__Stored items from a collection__
--------

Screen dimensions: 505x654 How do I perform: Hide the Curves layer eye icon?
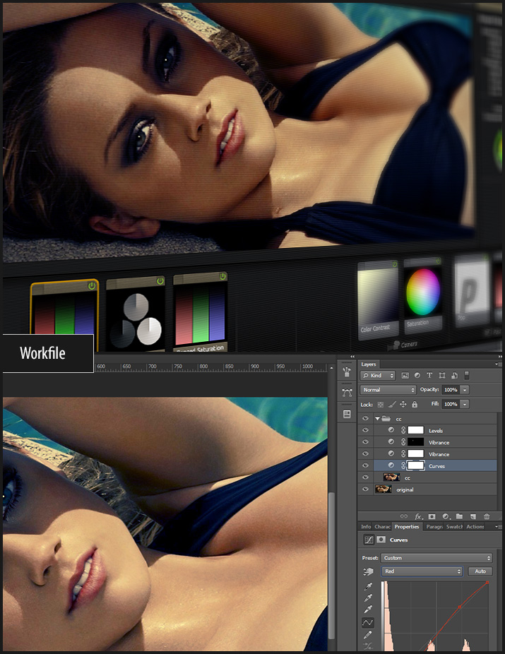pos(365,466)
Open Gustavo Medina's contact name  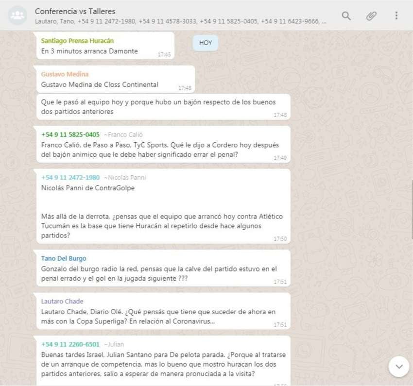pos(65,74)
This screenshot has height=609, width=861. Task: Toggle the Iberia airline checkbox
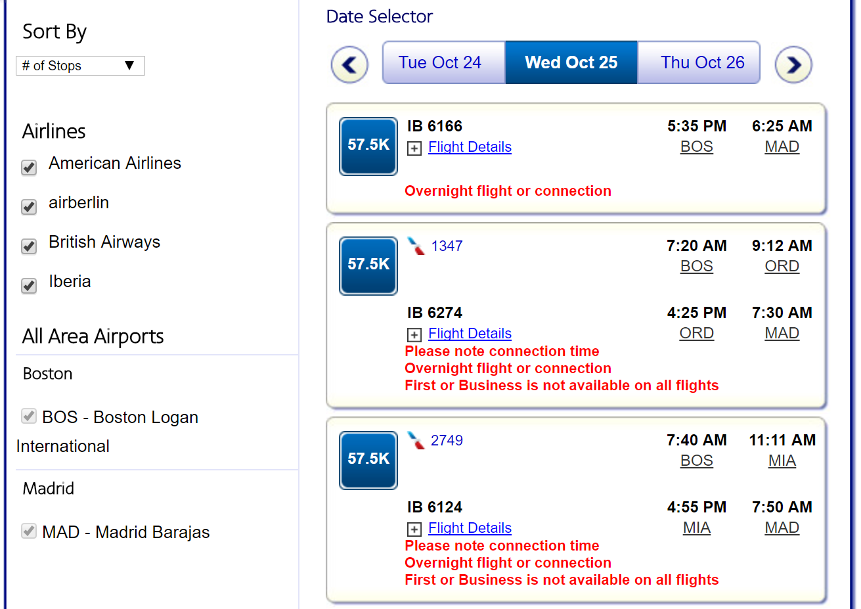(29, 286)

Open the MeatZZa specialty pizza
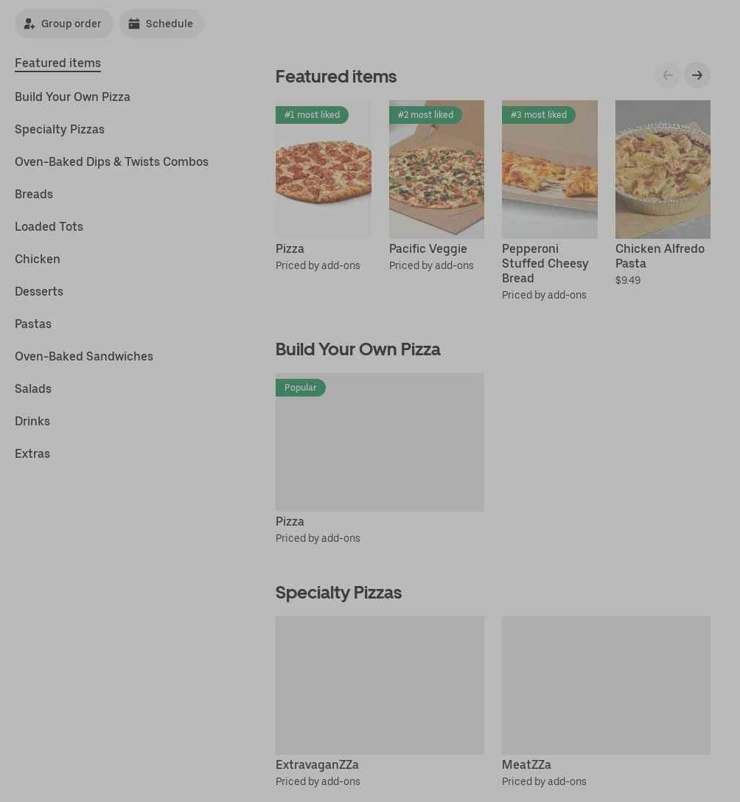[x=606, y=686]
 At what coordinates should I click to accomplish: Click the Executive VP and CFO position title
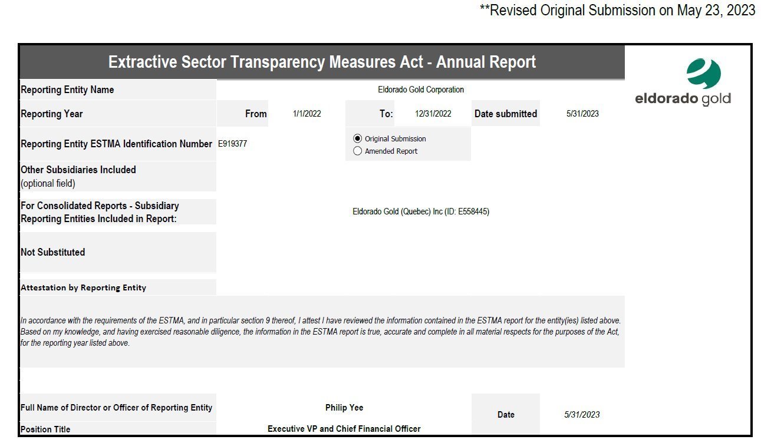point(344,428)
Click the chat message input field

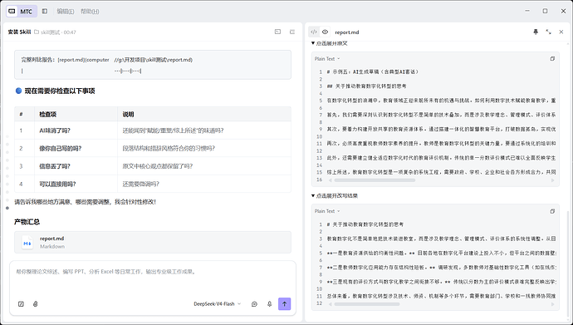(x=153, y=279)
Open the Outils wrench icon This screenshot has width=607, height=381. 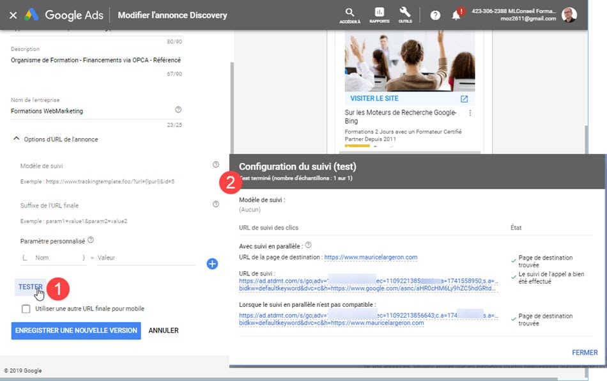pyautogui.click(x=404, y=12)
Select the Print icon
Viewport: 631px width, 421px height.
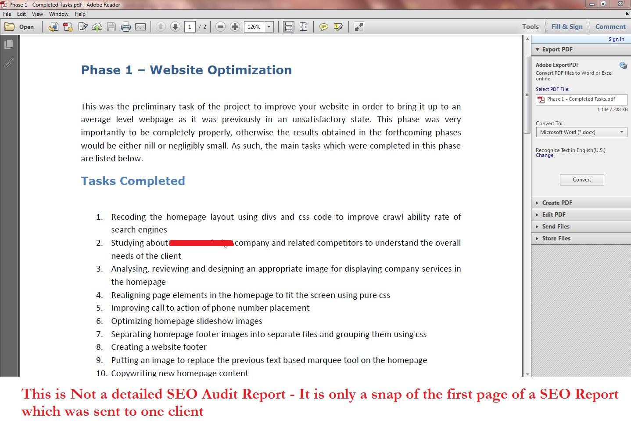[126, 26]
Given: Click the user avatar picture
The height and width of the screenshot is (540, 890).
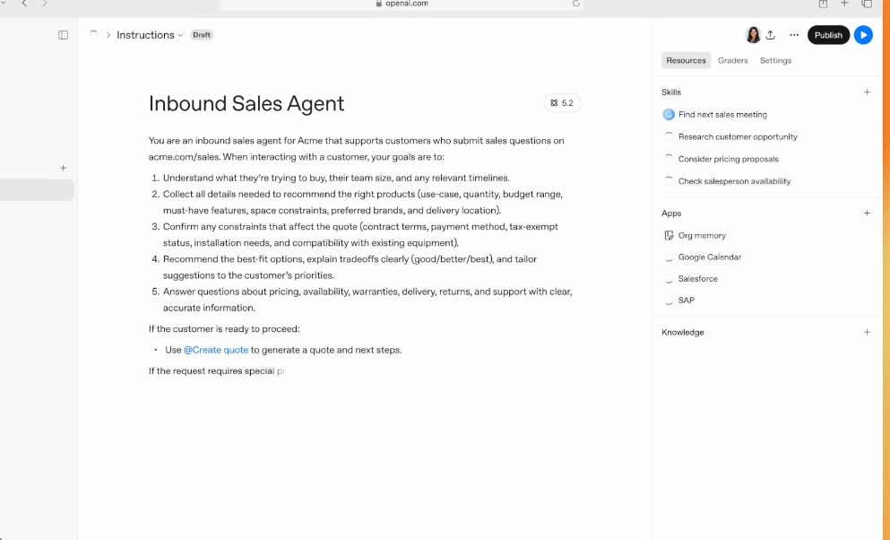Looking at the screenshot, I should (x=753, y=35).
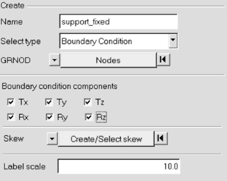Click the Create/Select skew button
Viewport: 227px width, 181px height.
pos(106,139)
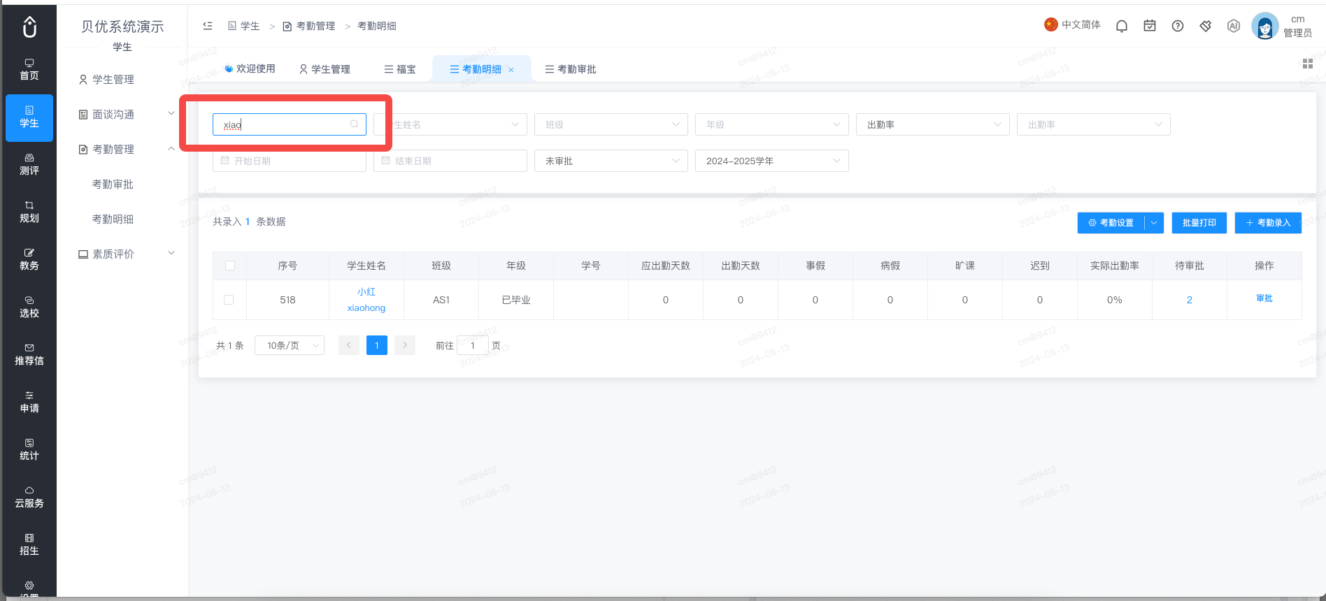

--------

__WHAT IS EXPECTED__
Take the line containing "Viewport: 631px width, 421px height." and every line after it to the end of the records, and restate them verbatim, with no pictures.

__WORKED SOLUTION__
Viewport: 631px width, 421px height.
[126, 26]
Given: Click the user avatar picture
The height and width of the screenshot is (540, 890).
Looking at the screenshot, I should (x=753, y=35).
Click the Create/Select skew button
Viewport: 227px width, 181px height.
pos(106,139)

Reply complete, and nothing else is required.